In Melody Wilding’s book, Trust Yourself: Stop Overthinking and Channel Your Emotions for Success at Work, she has a chapter on “Channel Emotions Into An Advantage.” Have you ever found yourself in a situation at work that has you so emotionally upset you are afraid of responding for fear that you would yell, or worse, cry?
She describes her client in a situation at work as “…she couldn’t concentrate, and her body felt shaky and unsettled…[then] by the time [she] got [her] act together, the day was practically over.” That is me, through and through—I can’t concentrate because I’m so focused on what happened that by the time I calm myself down, it’s too late to respond to the situation appropriately.
Melody states you should acknowledge the emotion and adjust accordingly. She uses an analogy of the weather–”When the weather is bad…it doesn’t mean you deny it, focus all your attention on it, or cancel your plans because of it. What you do is accept the weather and adjust accordingly.” Wow…what a powerful thing to remember.
But when you can’t concentrate to settle down, what do you do? She recommends several grounding techniques to settle down, such as the 5-4-3-2-1 Tool, Clench and Release, and Box Breathing. I haven’t tried these methods, but have found that if I used my Value-Based Decision Making in conjunction with the Situation Behavior Impact (SBI)™Model, I’m able to better respond to the situation. These two steps are what I did to address the friend issue in my Forgiveness post.
In Value-Based Decision Making, I am able to identify the feeling, refer to my values and evaluate the potential actions to determine not only how I feel, but the best solution I can think of as it relates to what makes me happy. To respond to the situation, I use SBI™.

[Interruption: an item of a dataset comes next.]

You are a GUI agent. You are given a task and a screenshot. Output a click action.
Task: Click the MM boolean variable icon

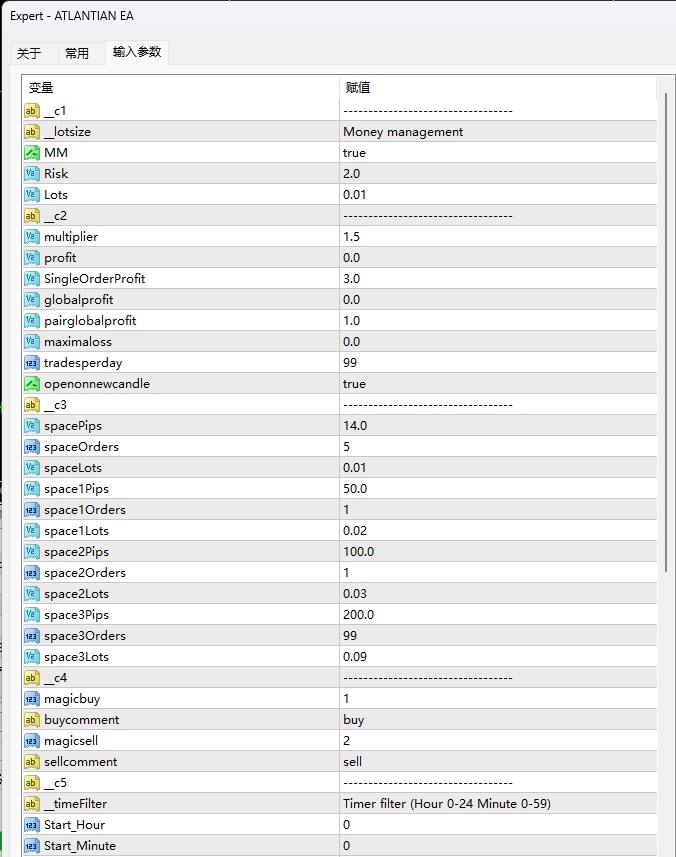(32, 153)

As it related to my situation with my two cherished girlfriends (Forgiveness), my response was something like this:
Situation: I took the time to think of something special I could knit for you, spent the time to knit it and made soap for you.
Behavior: I was so excited to give it to you last night. Your thanks was followed by an ugly picture of vests referring to me as one would their grandmother and other requests for me to make various things.
Impact: I feel humiliated (what I gave wasn’t good enough). Is it possible not to bring up the topic of my crafting any more so I can heal from the humiliation?
This was much more effective in communicating my feelings and need from them—my first method of non-response to their text just left them bantering more about what I could make them. And because it opened up communication between us, I feel very satisfied on how I handled it.
My next step is to continue to use these two methods when needed, and hope eventually I’ll be able to respond more promptly as I get comfortable with both methods.